Com pelo menos parte de uma lâmina quebrada, o helicóptero não seria capaz de gerar sustentação suficiente e o rotor ficaria desequilibrado, o que significa que o helicóptero provavelmente se despedaçaria se tentasse decolar novamente. “Há algumas lições nisso para nós”, disse Havard Grip, piloto-chefe da Ingenuity. “Agora sabemos que esse tipo de terreno pode ser uma armadilha para um sistema como esse.”

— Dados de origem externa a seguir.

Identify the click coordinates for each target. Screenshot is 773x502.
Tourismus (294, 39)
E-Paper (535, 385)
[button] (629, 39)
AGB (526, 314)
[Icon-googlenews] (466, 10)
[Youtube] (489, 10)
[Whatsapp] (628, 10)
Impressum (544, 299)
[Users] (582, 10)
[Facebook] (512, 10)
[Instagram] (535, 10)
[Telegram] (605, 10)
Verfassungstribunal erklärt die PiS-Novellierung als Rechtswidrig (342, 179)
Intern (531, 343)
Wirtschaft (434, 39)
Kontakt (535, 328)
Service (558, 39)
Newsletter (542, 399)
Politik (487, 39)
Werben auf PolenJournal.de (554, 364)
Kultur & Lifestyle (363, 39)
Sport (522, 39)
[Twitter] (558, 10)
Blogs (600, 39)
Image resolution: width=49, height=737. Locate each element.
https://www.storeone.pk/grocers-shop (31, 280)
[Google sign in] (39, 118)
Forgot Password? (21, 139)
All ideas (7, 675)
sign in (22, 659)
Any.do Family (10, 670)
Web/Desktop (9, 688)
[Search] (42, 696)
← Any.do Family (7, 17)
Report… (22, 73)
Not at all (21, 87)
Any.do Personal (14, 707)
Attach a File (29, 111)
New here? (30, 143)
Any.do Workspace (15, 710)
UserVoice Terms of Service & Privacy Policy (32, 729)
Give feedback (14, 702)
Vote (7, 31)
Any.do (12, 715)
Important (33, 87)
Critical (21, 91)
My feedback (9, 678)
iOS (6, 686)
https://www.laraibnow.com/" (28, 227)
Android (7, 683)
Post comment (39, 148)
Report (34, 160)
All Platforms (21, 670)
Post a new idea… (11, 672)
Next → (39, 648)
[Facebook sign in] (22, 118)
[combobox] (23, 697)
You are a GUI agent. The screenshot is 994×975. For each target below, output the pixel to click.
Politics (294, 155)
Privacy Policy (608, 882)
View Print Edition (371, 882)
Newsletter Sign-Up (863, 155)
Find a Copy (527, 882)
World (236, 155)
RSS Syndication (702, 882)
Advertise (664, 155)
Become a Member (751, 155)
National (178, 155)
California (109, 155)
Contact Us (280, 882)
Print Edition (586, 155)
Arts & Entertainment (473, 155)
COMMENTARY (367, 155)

Grip disse que uma câmera de resolução mais alta, capaz de captar mais detalhes mesmo em uma paisagem sem graça, provavelmente teria ajudado. A equipe da Ingenuity realizará alguns testes finais nos sistemas da Ingenuity e fará o download das imagens e dos dados restantes na memória do helicóptero. Os engenheiros da Nasa estão investigando o que causou a queda na comunicação e se a lâmina do rotor atingiu o solo quando a Ingenuity pousou.

Futuros helicópteros para Marte estão em fase de planejamento, incluindo um par que poderia acompanhar uma missão para trazer de volta à Terra amostras de rocha e solo que o Perseverance vem coletando. Mas essa missão de amostras de Marte, que enfrentou desafios tecnológicos e orçamentários, está sendo reconsiderada, e os helicópteros podem ser descartados.”

“A engenhosidade foi baseada em teorias”, disse Tzanetos. “Agora temos fatos, e os futuros projetos de aeronaves dependerão de todos os dados que coletamos com o Ingenuity.”